Gündeme dair açıklamalarda bulunan İmamoğlu, İSBAK'ın yardım kiosklarına açılan soruşturmayla ilgili "Dün akşam geç saate doğru haberdar oldum. İstanbul Vakfı 30 yılı aşkındır var. Sayın Sözen'den Erdoğan'a, Gürtuna'dan Topbaş'a var olan bir vakıf. Son zamanda yoksulluk ve eğitime yönelik yardımları sağlanıyor. Bu özellikle çocuklarımıza ve gençlerimize 'burs sağlanması' adil burstan bahsediyorum. İSBAK bir çalışma yapıyor ve insanlar kredi kartlarıyla bu cihazlardan yardım yapılabiliyor. Valilik de "bu kampanya bizden izin alınmadan yapılamaz" diyor. İBB bir kamu kurumu. Valilik de bu bu vakfın parçası. Gece yarısı AVM'yi açtırıp cihazları el koyduracağına ara İBB başkanını 'bu işlemi durdurun' de. Bu nezaketsizliği göstermenin ne olduğunu ben biliyorum. İncelenmekten endişe etmiyoruz." dedi.

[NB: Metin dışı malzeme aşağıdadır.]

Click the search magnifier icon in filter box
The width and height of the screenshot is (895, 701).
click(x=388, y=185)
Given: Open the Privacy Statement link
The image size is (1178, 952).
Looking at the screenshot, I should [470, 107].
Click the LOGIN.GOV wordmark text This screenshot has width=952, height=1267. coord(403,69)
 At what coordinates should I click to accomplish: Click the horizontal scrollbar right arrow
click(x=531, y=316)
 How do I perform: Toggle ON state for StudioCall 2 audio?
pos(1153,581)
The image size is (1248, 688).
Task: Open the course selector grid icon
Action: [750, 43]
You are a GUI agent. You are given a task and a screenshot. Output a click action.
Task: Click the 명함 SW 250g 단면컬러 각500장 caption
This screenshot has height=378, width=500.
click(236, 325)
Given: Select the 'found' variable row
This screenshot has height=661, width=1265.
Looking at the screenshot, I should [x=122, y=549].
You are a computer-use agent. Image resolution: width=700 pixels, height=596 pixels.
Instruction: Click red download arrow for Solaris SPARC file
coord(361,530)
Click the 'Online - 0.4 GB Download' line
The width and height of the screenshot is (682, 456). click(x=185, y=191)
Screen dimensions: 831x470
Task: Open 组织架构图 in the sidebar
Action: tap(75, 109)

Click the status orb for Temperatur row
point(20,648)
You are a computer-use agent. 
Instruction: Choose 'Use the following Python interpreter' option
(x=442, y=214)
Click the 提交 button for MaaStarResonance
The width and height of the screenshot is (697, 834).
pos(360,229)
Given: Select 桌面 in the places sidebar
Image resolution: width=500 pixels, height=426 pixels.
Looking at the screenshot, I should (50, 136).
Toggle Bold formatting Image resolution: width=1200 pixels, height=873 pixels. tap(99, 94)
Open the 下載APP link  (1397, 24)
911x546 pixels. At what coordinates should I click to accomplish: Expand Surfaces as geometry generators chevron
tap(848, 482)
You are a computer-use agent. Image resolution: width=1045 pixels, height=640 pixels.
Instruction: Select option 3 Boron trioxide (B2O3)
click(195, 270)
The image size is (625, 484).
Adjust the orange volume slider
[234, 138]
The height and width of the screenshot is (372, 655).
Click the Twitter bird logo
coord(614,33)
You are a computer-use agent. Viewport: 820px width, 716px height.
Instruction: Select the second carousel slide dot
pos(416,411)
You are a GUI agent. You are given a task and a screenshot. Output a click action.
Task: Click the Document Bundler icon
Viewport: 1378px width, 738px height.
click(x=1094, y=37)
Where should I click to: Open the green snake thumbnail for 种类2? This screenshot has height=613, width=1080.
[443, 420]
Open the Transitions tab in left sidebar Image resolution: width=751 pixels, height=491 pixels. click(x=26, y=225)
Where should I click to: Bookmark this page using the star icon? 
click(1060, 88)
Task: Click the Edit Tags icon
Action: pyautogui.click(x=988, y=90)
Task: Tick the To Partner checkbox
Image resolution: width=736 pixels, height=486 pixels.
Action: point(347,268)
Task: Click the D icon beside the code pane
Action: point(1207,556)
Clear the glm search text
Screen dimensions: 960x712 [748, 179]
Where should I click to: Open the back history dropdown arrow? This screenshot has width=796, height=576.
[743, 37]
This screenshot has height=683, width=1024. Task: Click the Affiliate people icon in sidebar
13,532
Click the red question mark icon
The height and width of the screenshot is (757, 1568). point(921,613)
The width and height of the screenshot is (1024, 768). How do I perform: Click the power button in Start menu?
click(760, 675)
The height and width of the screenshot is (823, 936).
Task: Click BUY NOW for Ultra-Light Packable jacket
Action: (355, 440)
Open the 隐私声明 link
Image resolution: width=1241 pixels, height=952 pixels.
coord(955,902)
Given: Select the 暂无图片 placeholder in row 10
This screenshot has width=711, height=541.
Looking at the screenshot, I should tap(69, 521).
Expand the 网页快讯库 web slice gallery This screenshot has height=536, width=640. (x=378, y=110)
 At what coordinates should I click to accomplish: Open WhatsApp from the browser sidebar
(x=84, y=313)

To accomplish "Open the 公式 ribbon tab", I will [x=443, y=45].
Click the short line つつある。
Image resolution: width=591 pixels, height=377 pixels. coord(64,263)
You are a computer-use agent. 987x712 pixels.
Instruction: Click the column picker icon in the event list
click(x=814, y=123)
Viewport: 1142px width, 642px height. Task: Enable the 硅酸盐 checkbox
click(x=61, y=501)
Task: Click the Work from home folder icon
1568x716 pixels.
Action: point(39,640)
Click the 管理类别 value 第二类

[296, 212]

İmamoğlu şöyle devam etti:

"Kaç projenin merkezi idare tarafından engellendiğini anlatmaya kalksam sayfa sayfa sürer. El konulan alanlarımız oldu. Bazı kurullarda 2 yıldır bekleyen projelerimiz var. 2020 sonbaharında bir karar alınıyor. 300 yeni otobüs alalım diyoruz. 1.5 seneyi aşmış sürede hala onay alamadık. Onay alsaydık çoktan finansmanını sağlamıştık. Eksik bir şey kabul edilsin demiyoruz. Geçmişteki uygulamaların aynısını talep ediyoruz. Geçmişte de avam projelere onay verilmişti. Sayın bakana Sefaköy, İncirli'ye de dahil eder miyiz diye yazı yazdık 1 seneyi geçti cevap vermedi. Ne zaman kamuoyuna duyurduk Twitter'dan evrak eksiği var diye yayınladı. Biz incelenmekten endişe etmiyoruz. Endişe ettiğimiz, bunların bu ülkede yaşanması ve bu şekilde insanlarımızın yaşama sevincini böyle yoruyor olmaları, üzüyor olmaları.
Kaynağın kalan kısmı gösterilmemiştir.